*** Opening of Supplied information ***

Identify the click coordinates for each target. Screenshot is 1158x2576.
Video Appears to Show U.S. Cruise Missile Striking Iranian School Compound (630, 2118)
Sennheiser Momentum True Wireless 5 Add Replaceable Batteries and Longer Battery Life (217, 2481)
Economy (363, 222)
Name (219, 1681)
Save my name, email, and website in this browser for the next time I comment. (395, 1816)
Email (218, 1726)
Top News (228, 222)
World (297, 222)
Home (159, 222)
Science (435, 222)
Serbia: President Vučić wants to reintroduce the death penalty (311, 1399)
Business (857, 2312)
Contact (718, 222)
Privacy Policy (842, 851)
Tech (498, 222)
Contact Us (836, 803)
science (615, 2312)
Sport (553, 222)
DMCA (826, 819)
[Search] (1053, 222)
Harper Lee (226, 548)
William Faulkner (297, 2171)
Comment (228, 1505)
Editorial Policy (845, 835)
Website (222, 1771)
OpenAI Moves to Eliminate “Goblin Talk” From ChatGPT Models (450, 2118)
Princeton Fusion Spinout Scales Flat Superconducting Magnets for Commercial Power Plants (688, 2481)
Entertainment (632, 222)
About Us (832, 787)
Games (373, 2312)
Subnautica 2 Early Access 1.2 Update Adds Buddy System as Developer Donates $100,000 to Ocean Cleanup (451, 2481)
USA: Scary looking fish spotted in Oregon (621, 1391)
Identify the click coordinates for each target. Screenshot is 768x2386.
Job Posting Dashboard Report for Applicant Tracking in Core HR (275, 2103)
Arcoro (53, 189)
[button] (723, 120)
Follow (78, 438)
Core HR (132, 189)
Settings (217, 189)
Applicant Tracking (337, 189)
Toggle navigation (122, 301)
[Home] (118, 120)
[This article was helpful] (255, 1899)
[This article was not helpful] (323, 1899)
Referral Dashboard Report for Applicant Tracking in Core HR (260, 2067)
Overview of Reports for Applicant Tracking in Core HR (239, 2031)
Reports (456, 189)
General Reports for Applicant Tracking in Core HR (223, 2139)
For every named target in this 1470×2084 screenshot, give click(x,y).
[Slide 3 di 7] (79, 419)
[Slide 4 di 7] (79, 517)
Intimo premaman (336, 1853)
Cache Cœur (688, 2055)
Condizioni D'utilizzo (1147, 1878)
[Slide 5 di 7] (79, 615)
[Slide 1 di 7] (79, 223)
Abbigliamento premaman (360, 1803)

*** Close of Supplied information ***

• Activity:
Please show each line in the records above that contains "Applicant".

• Answer to the exercise:
Job Posting Dashboard Report for Applicant Tracking in Core HR (275, 2103)
Applicant Tracking (337, 189)
Referral Dashboard Report for Applicant Tracking in Core HR (260, 2067)
Overview of Reports for Applicant Tracking in Core HR (239, 2031)
General Reports for Applicant Tracking in Core HR (223, 2139)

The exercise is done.